----- Source records

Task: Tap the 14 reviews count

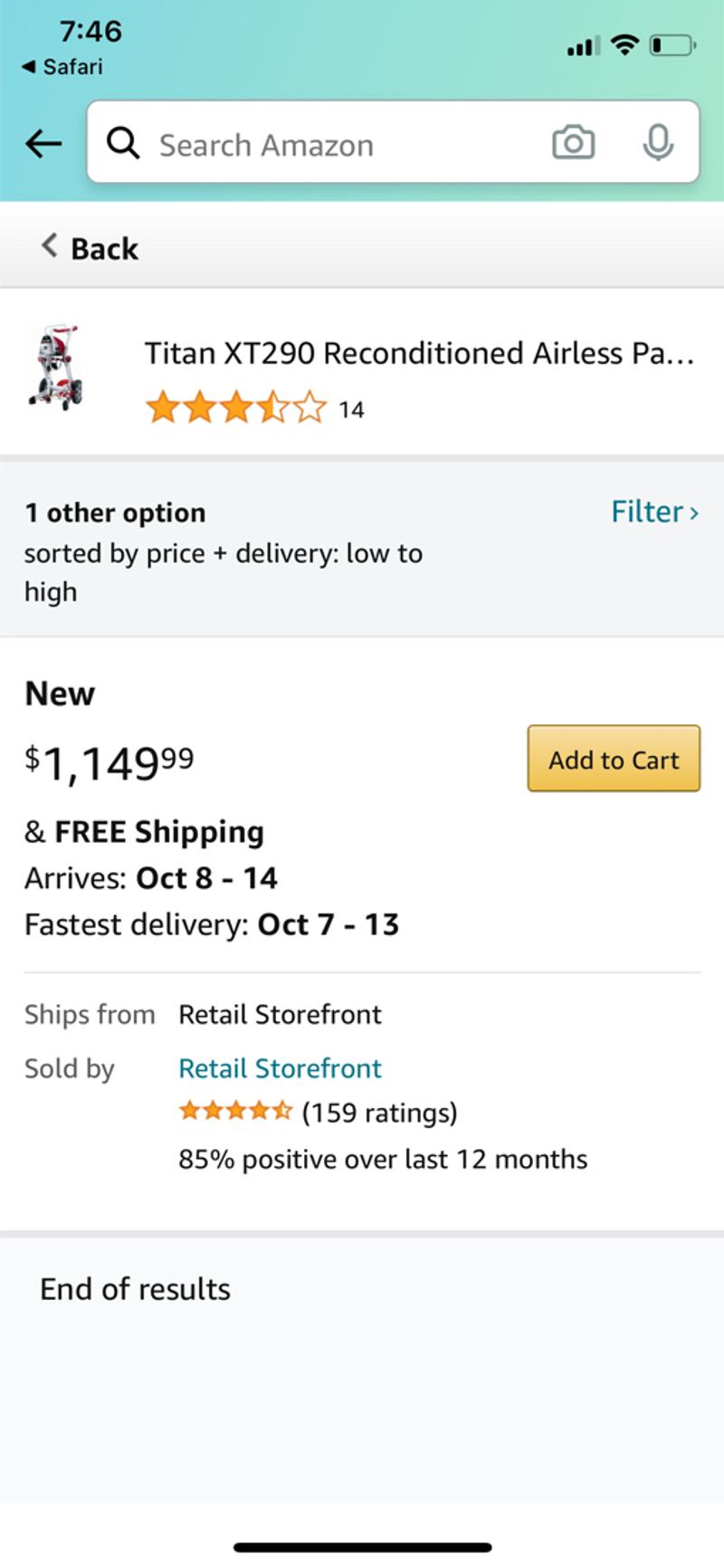Action: [351, 410]
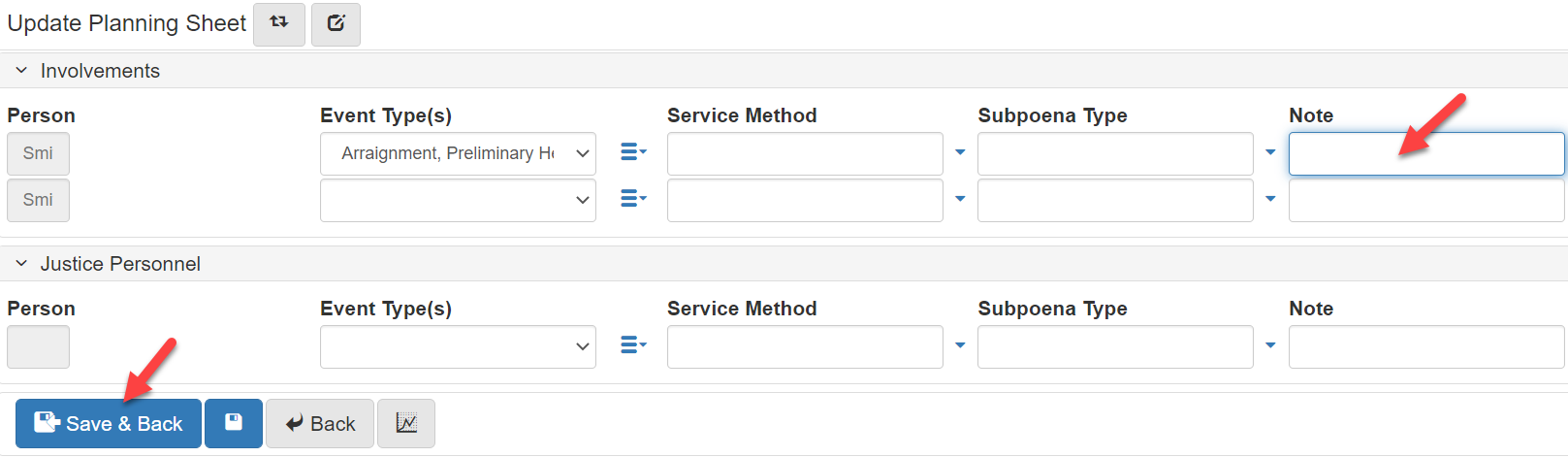The width and height of the screenshot is (1568, 457).
Task: Click the Justice Personnel Service Method field
Action: (x=805, y=346)
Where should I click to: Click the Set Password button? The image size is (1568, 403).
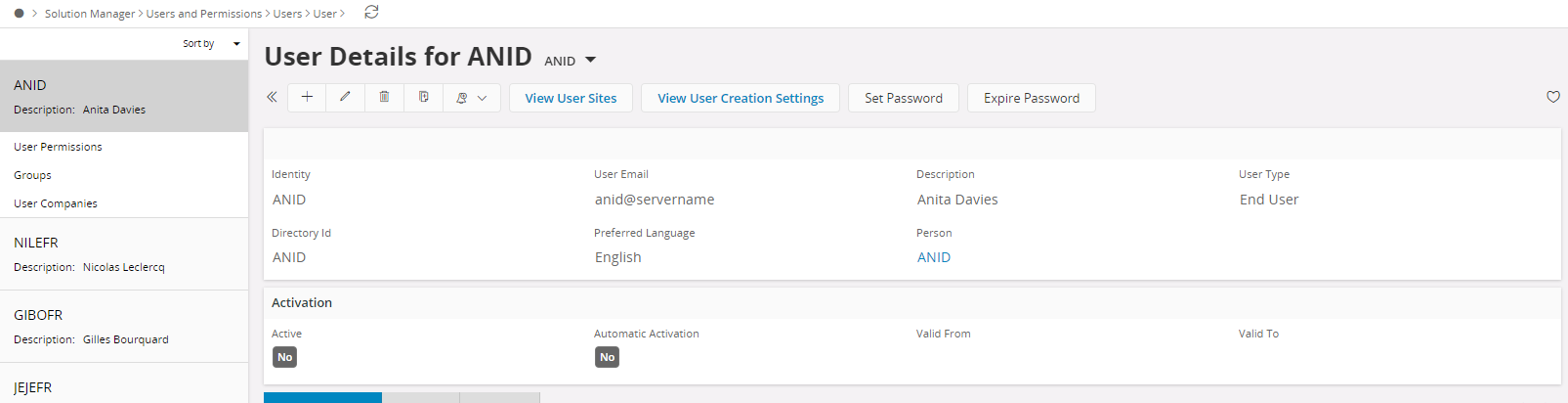coord(904,98)
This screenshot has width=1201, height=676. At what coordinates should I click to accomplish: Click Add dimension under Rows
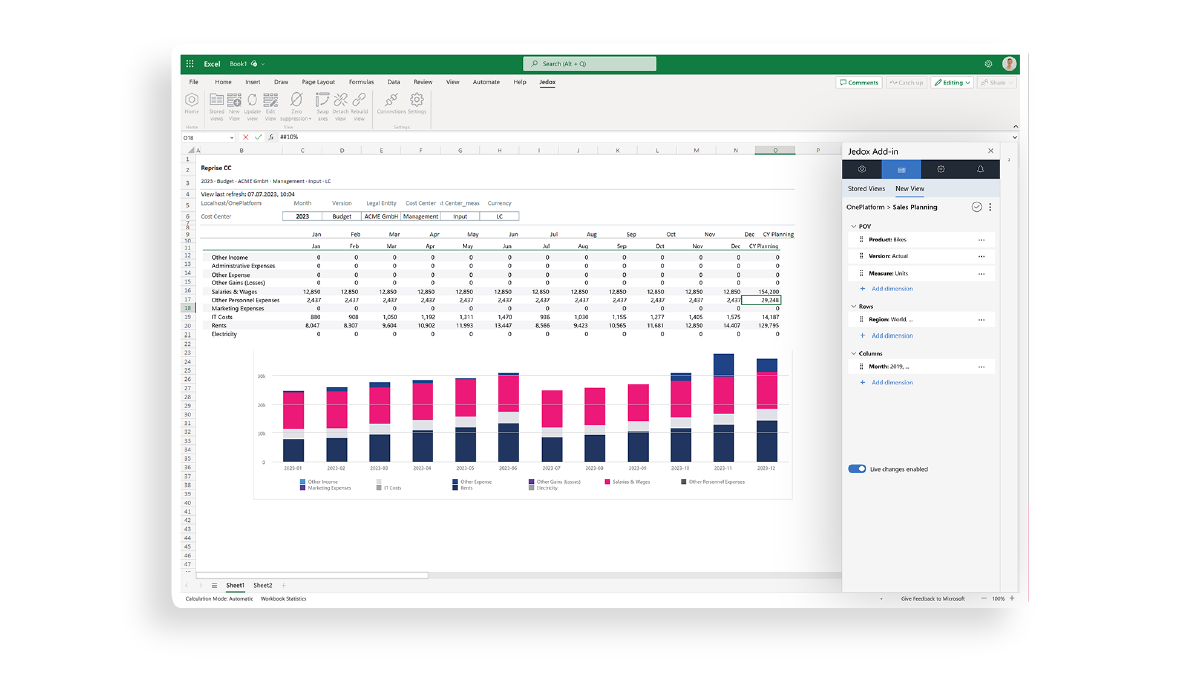click(891, 336)
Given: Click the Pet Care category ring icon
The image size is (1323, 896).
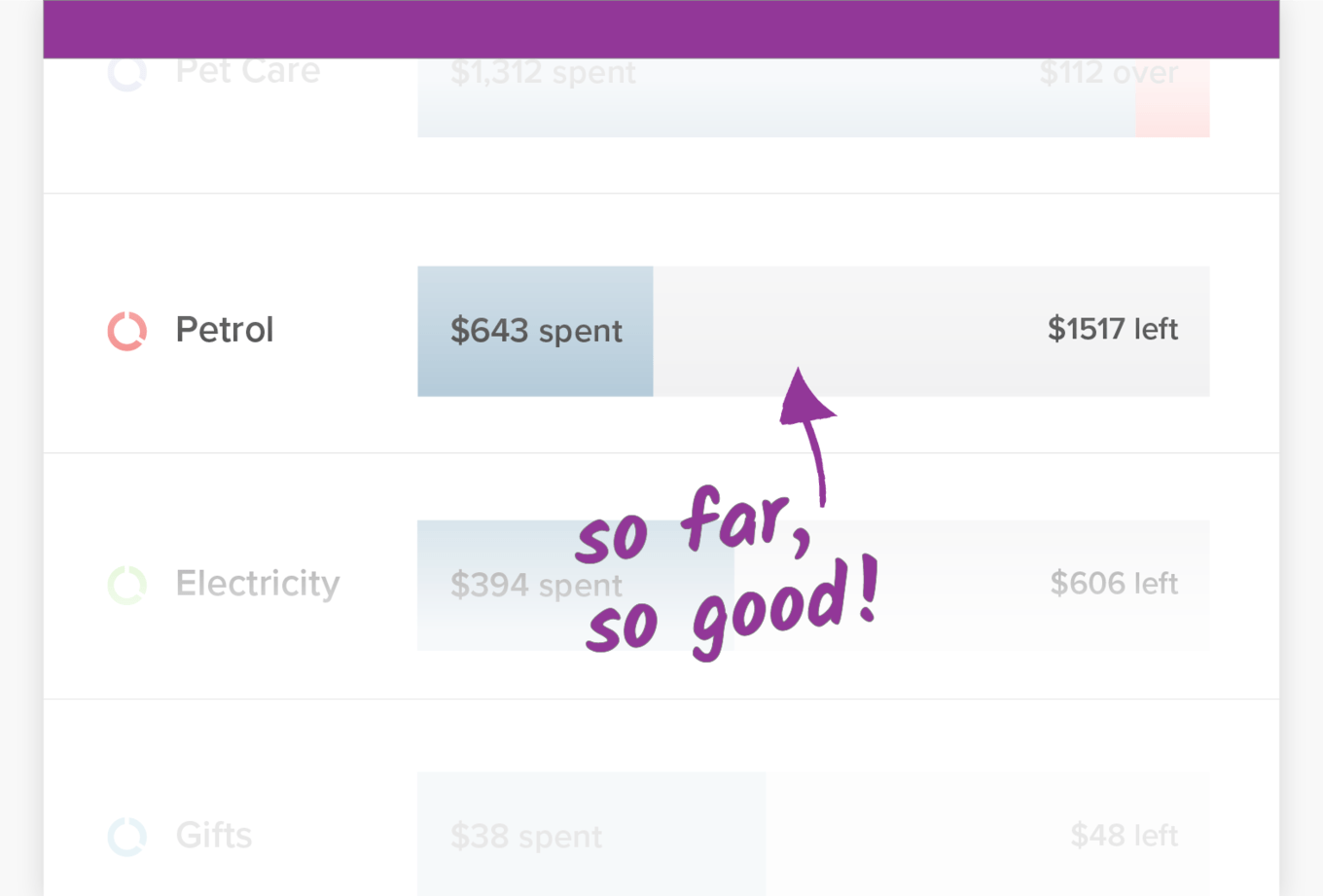Looking at the screenshot, I should coord(127,74).
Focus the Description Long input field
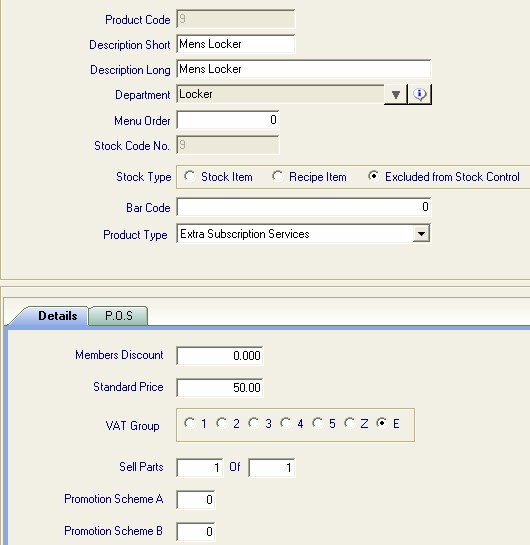 coord(304,69)
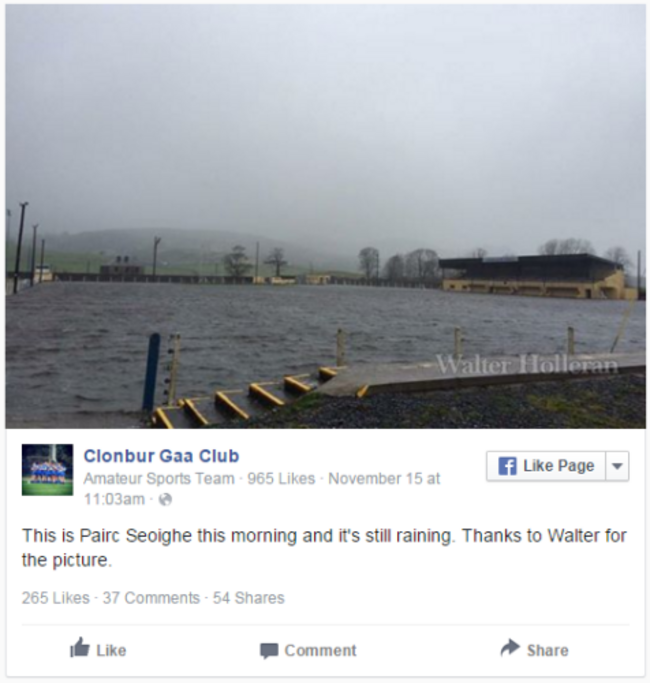Open the Like Page dropdown arrow

click(x=617, y=466)
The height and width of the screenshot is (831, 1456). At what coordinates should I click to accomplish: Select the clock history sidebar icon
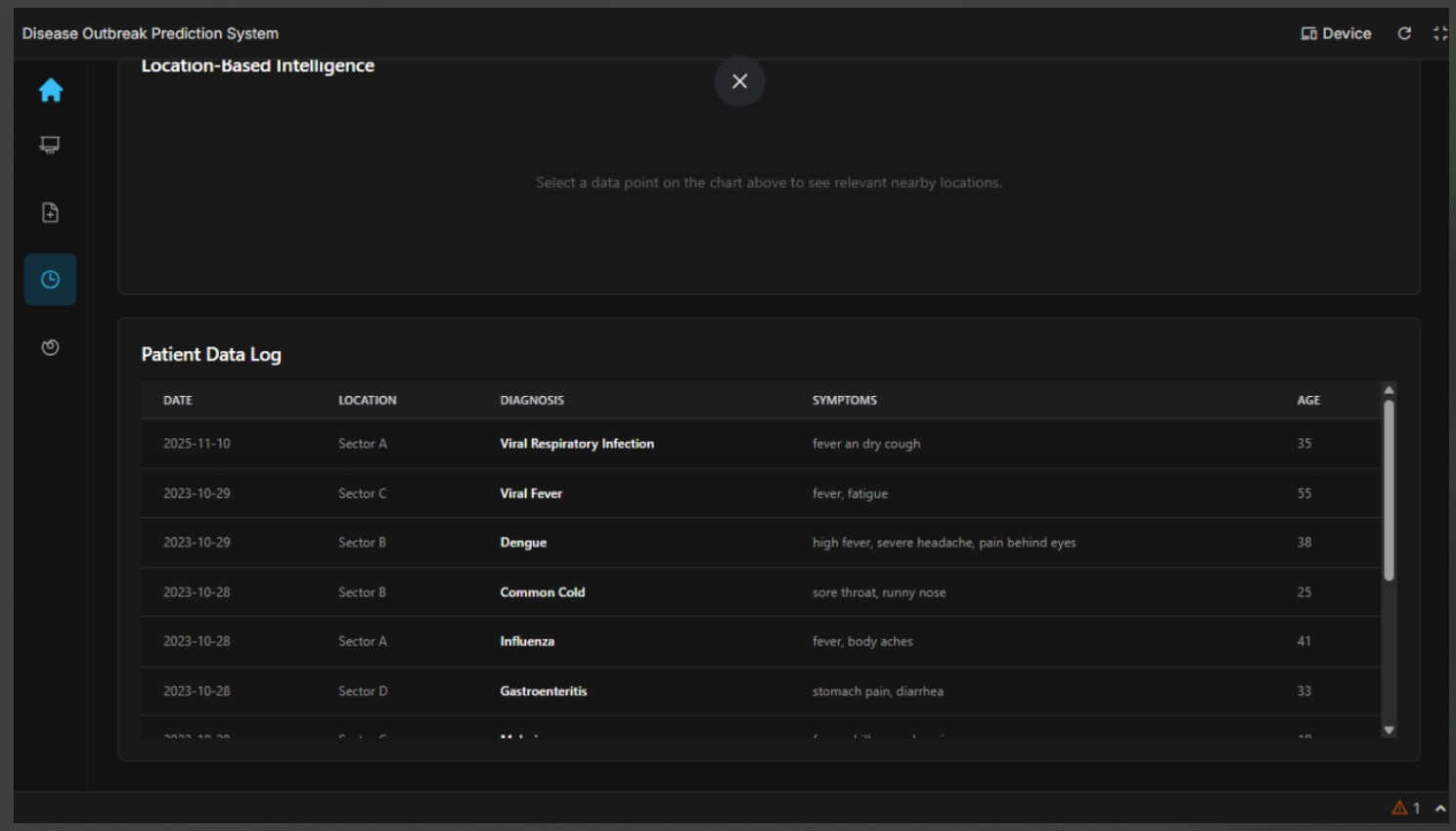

----------

• [Exercise description]:
If a record contains a picture, drop the picture and repeat the rest exactly.

• [Solution below]:
Task: Tap the 14 reviews count

Action: [351, 410]
The width and height of the screenshot is (1568, 457).
Task: Click the Justice Personnel Service Method field
Action: (x=805, y=346)
Where should I click to: Click the Set Password button? The image size is (1568, 403).
coord(904,98)
This screenshot has width=1201, height=676. At what coordinates should I click to accomplish: Click Add dimension under Rows
click(891, 336)
Given: Click the Pet Care category ring icon
The image size is (1323, 896).
Looking at the screenshot, I should coord(127,74).
Focus the Description Long input field
 coord(304,69)
Open the Like Page dropdown arrow

click(x=617, y=466)
The height and width of the screenshot is (831, 1456). At what coordinates should I click to accomplish: Select the clock history sidebar icon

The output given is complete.